Татьяну Михайловну бывшие ярославские комедианты встретили, как своего старого любимого товарища. Считали ее совсем своей, принадлежащей к их семье. Все получили приглашение бывать у Троепольских запросто, когда кому удобно. Особенно не злоупотребляли приглашением, но все же иногда наведывались. Чаще других Ананьины.
Все в один голос удивлялись — что могут делать русские комедианты в немецкой «банде»? Уговаривали Татьяну Михайловну перейти к ним вместе с мужем. Та отшучивалась своей неспособностью. Все перебывали в Немецком театре. Большинству он показался хоть и веселым, но довольно странным.
Ананьины при всяком удобном случае приставали к Татьяне Михайловне, чтобы она переходила к ним. Троепольская как-то попросила их не поднимать больше этого вопроса: здесь имеются такие препятствия, которые едва ли легко удастся устранить. Больше ни в какие объяснения не вступала и каждый раз резко меняла разговор, когда кто-либо заводил речь на эту тему.
Волков умышленно не сказал Сумарокову о своей «находке». Однако тот узнал об этом стороной. Явившись как-то к Волкову утром, закричал еще с порога:
— Ты что это, любезный друг, секретничаешь? Нечестно, Федя. Искали, искали хваленую актерку, а ты даришь ее немцам! Преступление, друже, противу искусства русского! И главный преступник — ты. Немцам радеешь. Опять эти немцы! Вот они где у меня сидят. Подавай мне сейчас свою актерку! Не медля, тащи к нам. Я указ представлю.
— Александр Петрович, — взволнованно сказал Федор, — сие ложно: никто оную особу немцам не дарил. Она давно у них. Ее добрая воля. В сем случае действуйте без меня. Уговаривайте, стращайте, приказывайте, тащите на цепи. Я уже отчаялся и махнул рукой. Посему и не доложил вам.

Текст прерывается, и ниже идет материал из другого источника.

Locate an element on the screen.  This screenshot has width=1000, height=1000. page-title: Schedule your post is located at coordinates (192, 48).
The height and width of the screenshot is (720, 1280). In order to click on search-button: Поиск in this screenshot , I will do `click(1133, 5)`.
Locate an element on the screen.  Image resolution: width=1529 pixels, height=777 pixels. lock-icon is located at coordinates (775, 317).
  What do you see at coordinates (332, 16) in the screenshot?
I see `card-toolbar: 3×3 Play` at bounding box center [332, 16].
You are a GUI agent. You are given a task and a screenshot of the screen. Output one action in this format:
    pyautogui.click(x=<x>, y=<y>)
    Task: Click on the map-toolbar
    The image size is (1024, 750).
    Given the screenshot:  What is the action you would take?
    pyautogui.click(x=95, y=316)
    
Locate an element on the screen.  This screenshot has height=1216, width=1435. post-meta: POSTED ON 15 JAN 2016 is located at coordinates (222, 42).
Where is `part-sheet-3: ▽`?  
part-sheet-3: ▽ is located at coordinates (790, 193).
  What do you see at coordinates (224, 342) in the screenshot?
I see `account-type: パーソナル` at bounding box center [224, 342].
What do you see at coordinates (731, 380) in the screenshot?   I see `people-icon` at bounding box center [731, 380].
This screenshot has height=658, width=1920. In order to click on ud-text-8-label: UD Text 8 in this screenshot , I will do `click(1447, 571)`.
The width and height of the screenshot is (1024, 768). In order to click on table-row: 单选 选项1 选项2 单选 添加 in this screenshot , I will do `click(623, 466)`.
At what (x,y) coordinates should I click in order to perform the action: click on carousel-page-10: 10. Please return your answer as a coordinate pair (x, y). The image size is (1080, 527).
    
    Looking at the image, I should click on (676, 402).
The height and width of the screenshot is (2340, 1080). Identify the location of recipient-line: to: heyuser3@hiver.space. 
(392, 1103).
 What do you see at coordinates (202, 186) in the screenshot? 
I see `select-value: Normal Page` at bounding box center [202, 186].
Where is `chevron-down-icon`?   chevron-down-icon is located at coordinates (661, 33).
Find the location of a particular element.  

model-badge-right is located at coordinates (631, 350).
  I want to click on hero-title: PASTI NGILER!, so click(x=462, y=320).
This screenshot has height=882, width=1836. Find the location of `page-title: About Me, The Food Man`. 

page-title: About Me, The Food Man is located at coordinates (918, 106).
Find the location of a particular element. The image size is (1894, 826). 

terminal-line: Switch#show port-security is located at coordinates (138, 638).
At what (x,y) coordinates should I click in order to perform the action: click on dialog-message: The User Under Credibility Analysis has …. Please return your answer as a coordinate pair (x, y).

— Чепуха, друже! Какие там маханья руками? Выгоды для нее очевидные.
— Не в одних выгодах дело. Бывают причины сильнее всяких выгод.
— Паки чепуха! Что сильнее хорошей выгоды? Только выгода наилучшая. Так мы ей такую выгоду сотворим. Улестим! Я о противном и думать забыл.
— Улещайте. Только без меня. Я начисто отстраняюсь. Освободите.
Сумароков пытливо посмотрел на Волкова. Посопел. Положил ему руки на плечи.
— Слушай, друг Федя. Открой начистоту. В чем чертовщина?
— Вы — чуткий и зело умный человек, Александр Петрович. Поймите, сие для меня пытка унизительная… И пощадите.
— Выходит, ты сам оного не желаешь? Тогда и толковать нечего, — вздохнул Сумароков.
— Помилуйте, Александр Петрович! Да я бы… да я бы счастьем почел… Только оставьте меня в сторонке… Ну, вы должны же меня понять…
— Понимаю… понимаю… — бормотал Сумароков. — А что понимаю? Понимаю, что ни черта не понимаю, прах меня возьми с моей бестолковостью! Оболванился. Затем, что сам штучками подобными никогда не занимался.
— Не штучки тут, Александр Петрович!.. Дело так оборотилось, что потерять я могу личность свою… Уважение к себе утратить всякое… Бездельною особою на театре вашем стать… Коли без моего участия уладится — дело особое. Поймите меня, любимый мой Александр Петрович!
Сумароков сокрушенно покачал головой.